Au-delà des questions de liberté, c’est le ventre de la presse qui crie famine. Basile Tchibozo qualifie la situation économique des médias de « drame ». Avec la suspension des contrats publicitaires, des abonnements et de l’aide de l’État pendant près d’une décennie, les entreprises de presse sont à bout de souffle. « Les journalistes béninois sont des héros », affirme le conseiller, saluant leur résilience malgré une « précarité absolue ». Il lance un appel pressant au nouvel exécutif pour que la « prime à la démocratie » soit de nouveau payée à la presse. Selon lui, il est impératif de relancer les grands projets structurants : régie publicitaire commune, centrale d’achat et viabilité économique des groupes de presse pour sortir de l’émiettement actuel.

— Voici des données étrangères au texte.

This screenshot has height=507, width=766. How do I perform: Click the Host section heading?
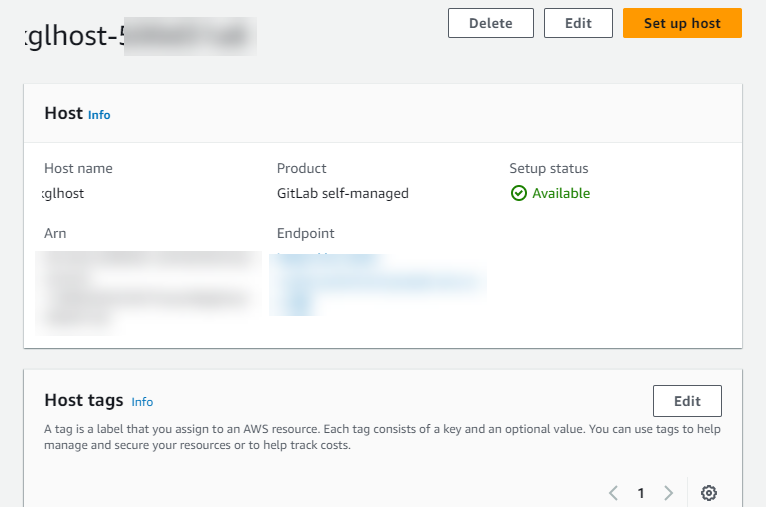[63, 113]
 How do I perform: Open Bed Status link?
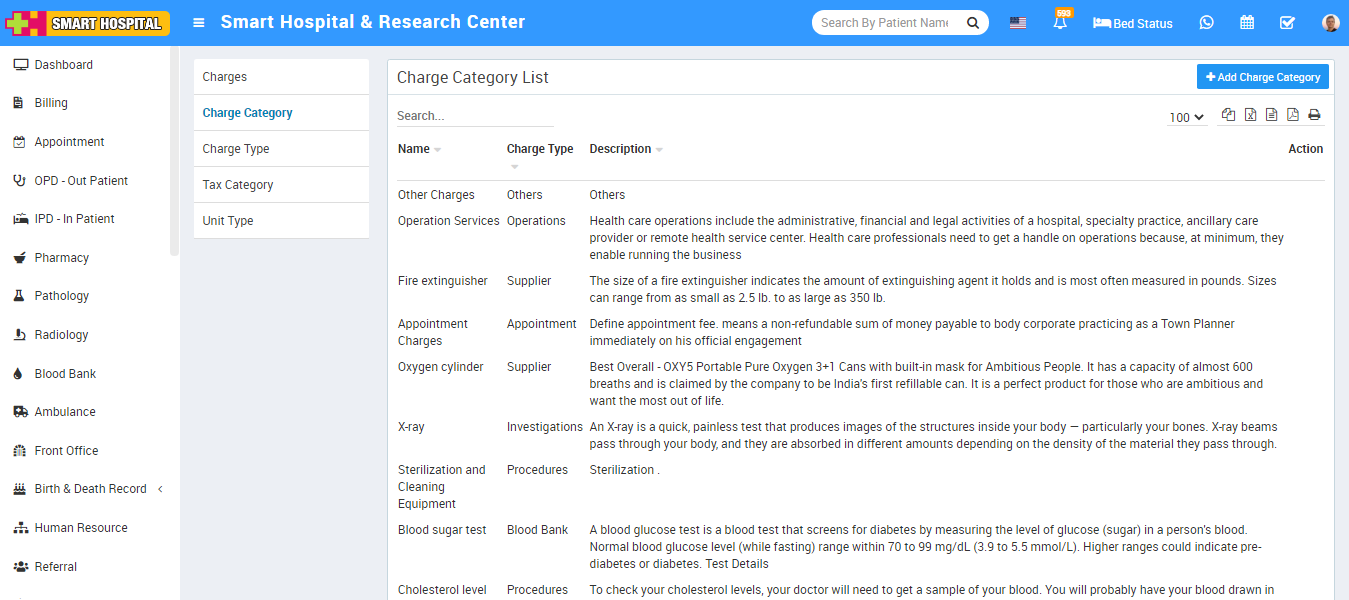1133,23
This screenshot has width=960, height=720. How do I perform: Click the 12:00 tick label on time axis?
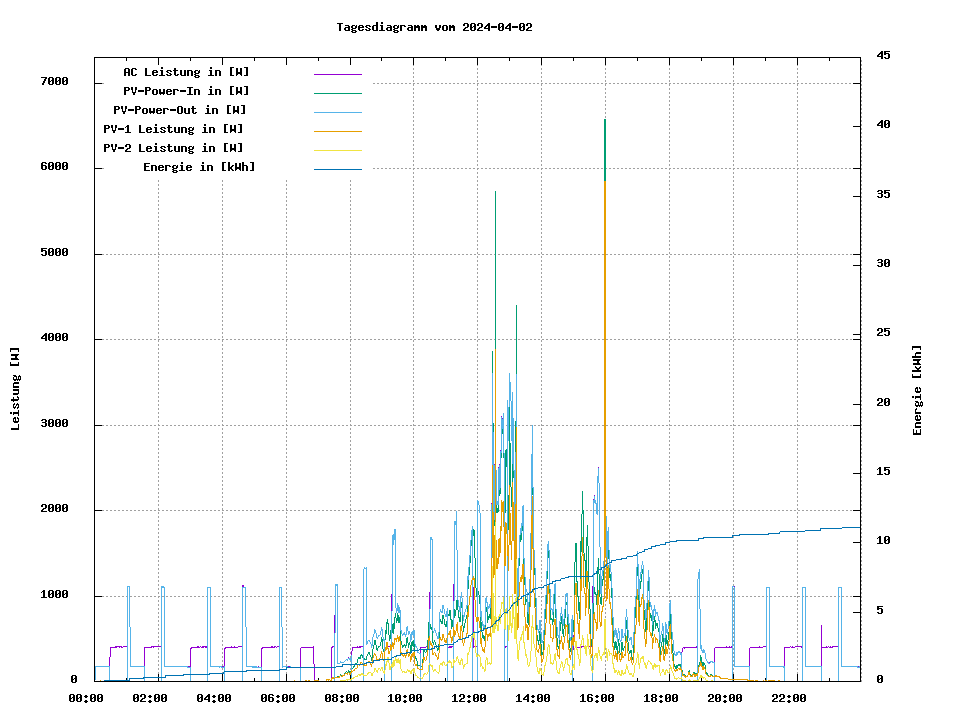coord(469,698)
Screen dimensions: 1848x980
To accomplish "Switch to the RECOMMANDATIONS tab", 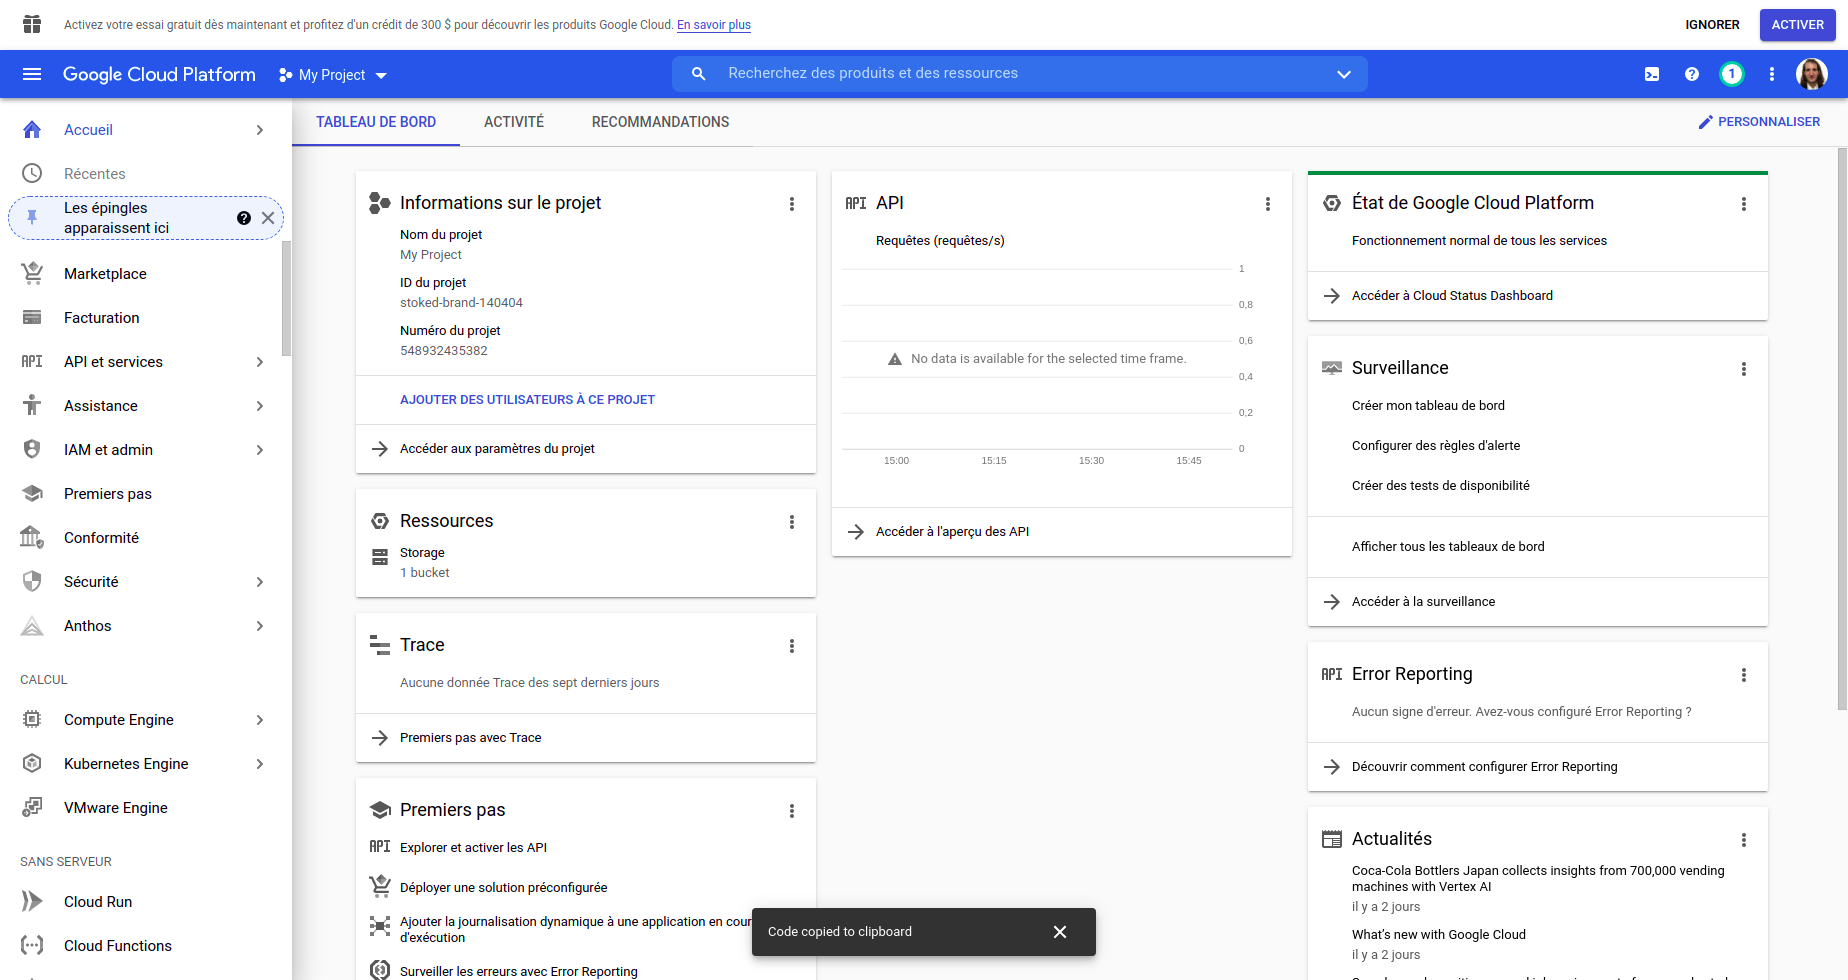I will 660,122.
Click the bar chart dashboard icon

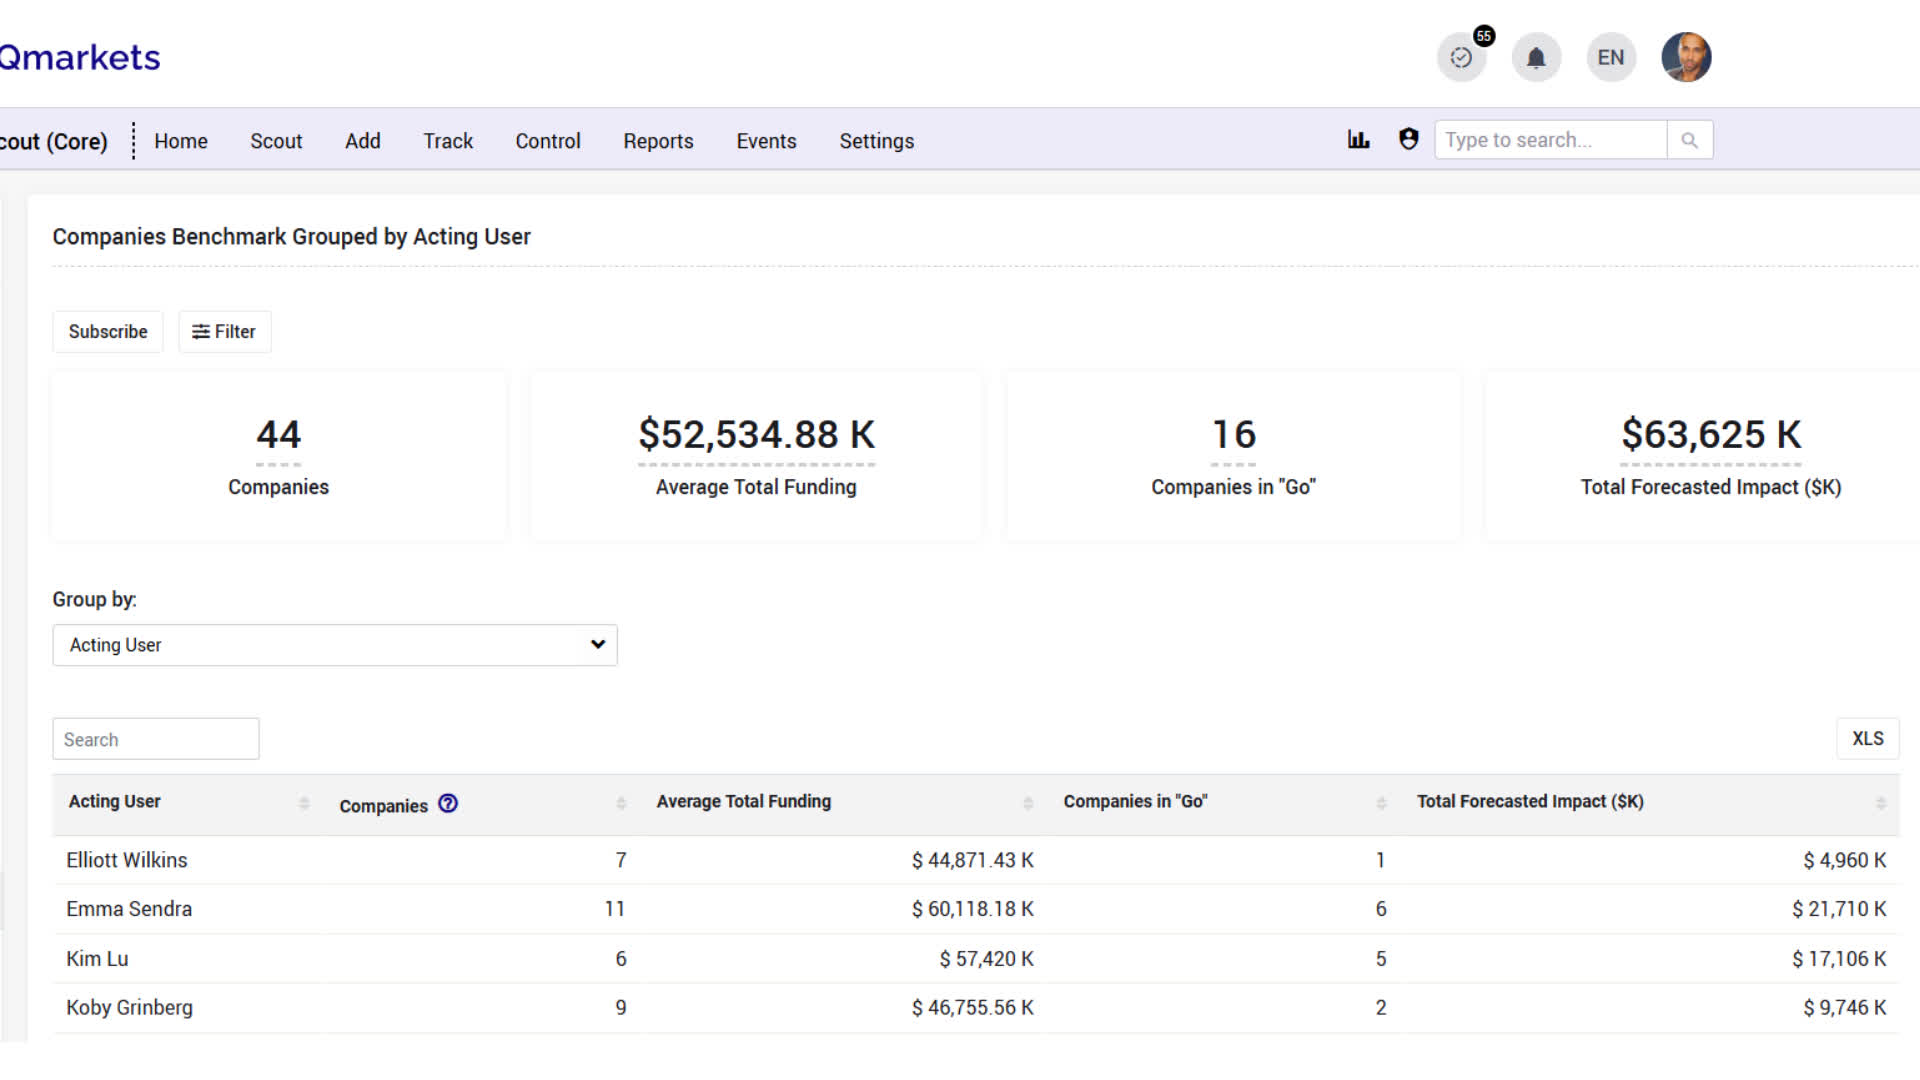pos(1358,140)
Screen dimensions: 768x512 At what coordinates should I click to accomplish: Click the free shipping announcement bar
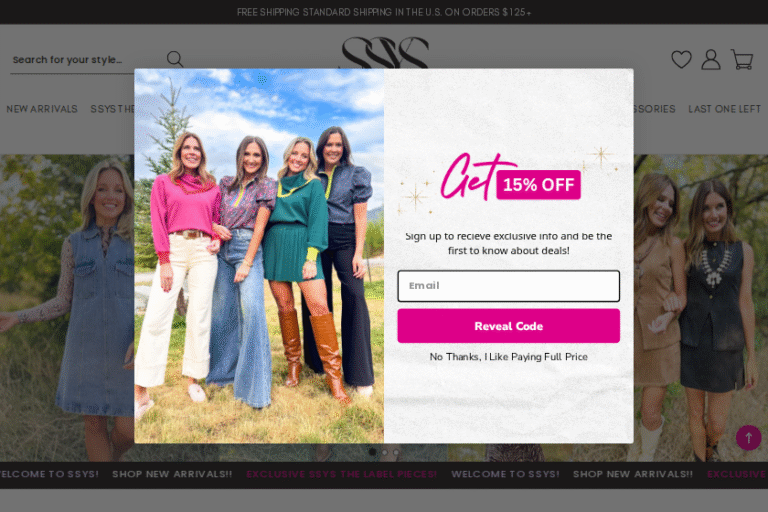384,12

Interrogé sur la « trêve politique » évoquée par le président de la Haac, Édouard Loko, Basile Tchibozo apporte une clarification sémantique majeure. « Il faut une distinction entre trève politique et trève médiatique. La trêve concerne les politiciens, pas la presse ». Pour lui, le tarissement de la parole politique doit obliger les rédactions à changer de paradigme en investissant les grands reportages et les thématiques sociales délaissées.

Basile Tchibozo identifie deux défis majeurs: l’Intelligence artificielle et le basculement numérique. Avec l’autorisation imminente de 109 médias en ligne, la Haac entend assumer son rôle de protecteur et de régulateur dans un monde où la formation continue doit devenir la règle pour garantir la qualité de l’information.